The arrival of Liam Hawthorn‘s new Kenworth K200 meant he was able to tick two big things off his bucket list.
Liam Hawthorn typifies everything that‘s great about Kiwi blokes; he‘s genuine, humble, good humoured, and has a glass half-full approach to everything. “I‘ve been reading the mag for as long as I can remember with the dream of owning and running my own flat roof sleeper cabover Kenworth, and one day having it on the poster,” said Liam. “I thought this just might be the truck to do it.”
Son of well-known Northland truck driver and diesel mechanic Greg Hawthorn, 31-year-old Liam was truly born with trucking in the blood, never missing a chance to ride around with his father when he drove for Bachelor Log Haulage, SEMCO, and United Carriers. After leaving Kamo High School Liam worked for a year at the Carter Holt Harvey LVL sawmill near Marsden Point before taking on his first driving job at Kaitaia Transport. “I was only 19 at the time and I started out on a 390hp flatdeck Mitsi going anywhere from Whangarei to Auckland and even Gisborne. It was full on.”
Photos: Liam‘s workplace and standby accommodation. Not a bad place to call your own.
A year or so later Liam went to Te Kauwhata Transport, based in Whangarei, for a short stint and then his first job on a log truck with Paragon Haulage Ltd, again based in Whangarei.
“Paragon was a great job, I really enjoyed my time there,” recalls Liam.
As with most young folk the OE called and Liam headed for Australia to try his hand over there. He got a job with Brisbane company Armesto‘s Transport Pty Ltd, driving a Freightliner Columbia truck and dog combination on local tip work, with the occasional interstate general freight trip in a Kenworth B-double thrown in.
After a year Liam came home, taking a job with Steve Bachelor‘s Aotearoa Haulage driving a 420hp Scania initially, then a 470, progressing on to a Western Star. “Steve‘s a great guy and I have huge respect for him. I‘ve known him all my life since Dad drove for him back in the day at Bachelor Log Haulage.”
Photo: Liam Hawthorn has loved trucks for as long as he can remember, and doing what he loves to build something of worth.

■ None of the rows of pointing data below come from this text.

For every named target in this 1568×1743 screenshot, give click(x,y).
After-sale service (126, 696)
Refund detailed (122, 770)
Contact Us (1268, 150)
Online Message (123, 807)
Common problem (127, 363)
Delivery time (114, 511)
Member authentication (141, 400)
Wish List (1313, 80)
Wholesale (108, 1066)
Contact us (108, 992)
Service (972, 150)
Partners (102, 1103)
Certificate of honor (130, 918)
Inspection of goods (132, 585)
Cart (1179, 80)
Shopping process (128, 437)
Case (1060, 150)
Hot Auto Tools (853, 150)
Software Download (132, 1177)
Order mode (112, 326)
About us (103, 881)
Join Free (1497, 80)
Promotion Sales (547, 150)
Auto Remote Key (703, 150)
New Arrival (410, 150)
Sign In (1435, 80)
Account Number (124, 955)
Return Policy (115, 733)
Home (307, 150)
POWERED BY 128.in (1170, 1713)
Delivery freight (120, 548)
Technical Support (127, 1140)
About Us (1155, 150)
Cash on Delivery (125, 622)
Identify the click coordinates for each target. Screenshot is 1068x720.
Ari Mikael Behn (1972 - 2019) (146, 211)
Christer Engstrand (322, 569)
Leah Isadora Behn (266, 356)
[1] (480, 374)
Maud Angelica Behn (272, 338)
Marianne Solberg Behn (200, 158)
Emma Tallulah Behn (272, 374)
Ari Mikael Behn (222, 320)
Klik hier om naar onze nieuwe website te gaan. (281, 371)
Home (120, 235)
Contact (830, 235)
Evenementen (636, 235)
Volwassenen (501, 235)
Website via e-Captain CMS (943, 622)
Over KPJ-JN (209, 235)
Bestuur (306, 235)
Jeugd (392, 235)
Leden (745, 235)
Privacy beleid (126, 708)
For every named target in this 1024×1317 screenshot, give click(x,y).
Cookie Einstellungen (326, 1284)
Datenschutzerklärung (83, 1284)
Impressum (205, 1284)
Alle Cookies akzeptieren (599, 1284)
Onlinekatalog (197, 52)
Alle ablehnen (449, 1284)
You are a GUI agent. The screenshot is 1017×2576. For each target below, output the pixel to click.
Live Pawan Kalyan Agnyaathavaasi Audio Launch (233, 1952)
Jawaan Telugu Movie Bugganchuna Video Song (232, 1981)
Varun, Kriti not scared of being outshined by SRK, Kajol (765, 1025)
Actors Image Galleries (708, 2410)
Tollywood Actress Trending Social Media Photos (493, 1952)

Three years at Aotearoa and it was time for another stint in the big island to the west, this time in the far far west with Karratha-based company Hansen, part of the Heidelberg Cement Group. The gear was bigger too. Liam drove Western Star 6900 series side-tipper combinations, but it wasn‘t your usual Australian side tipper story. Hansen cart the aggregate and stone for concrete into the mines being developed, not the ore material out. “I never left a mine loaded, I arrived loaded instead,” laughs Liam.
Three years into the adventure Liam received a call from Steve Bachelor offering him a position as a subcontractor in his Aotearoa Haulage operation. Liam took the plunge, buying an ‘06 Freightliner Argosy with a Cummins 620 Signature and Koromiko 4-axle trailer off Steve, and got stuck in. A change in workflows found Liam needing to spread his net further in the hunt for work. He contacted Northland operations manager for Aztec Forestry Transport Developments Ltd, Ian Newey.
“Ian was a tremendous help and extremely supportive. Another top bloke.”
That was two years ago. Liam was taken on as a contractor early last year in their Northland operation. In his own words, “I‘ve not looked back. It ‘s a great company with a really good team culture. It ‘s going really well.”
Following their investment in him, Liam returned the gesture, retiring the old Freightliner and commissioning the new Kenworth and trailer under his NLH Ltd (Northland Log Haulage) banner. That fulfilled the first of his two bucket list dreams.
The truck was bought through Mark Tucker at Southpac Trucks, who Liam said was great to deal with. “It‘s a bulletproof spec all the way through. The advice I got was not to try anything too fancy and innovative, just get something that ‘s proven, so that ‘s what I did, and it‘s paid off, with the odometer approaching 93,000 trouble-free kilometres already.”
Spec on the Kenworth is the venerable Cummins e5 engine rated at 461kW (615hp), 18-speed Roadranger manual gearbox on Meritor 46-160 axles and KW 8-bag Airglide suspension. The truck tows a brand new Patchell 5-axle trailer on Hendrickson running gear. Chris Stanley in Silverdale saw to the shiny bits and Darryn Caulfield in Rotorua worked his magic on paint.
A normal day ‘s work sees Liam carting two loads of export out of the Pouto Forest to Marsden Point. And as for the second tick, meaning is it good enough to make the Top Truck grade? That needs no answer other than open the poster and take it all in!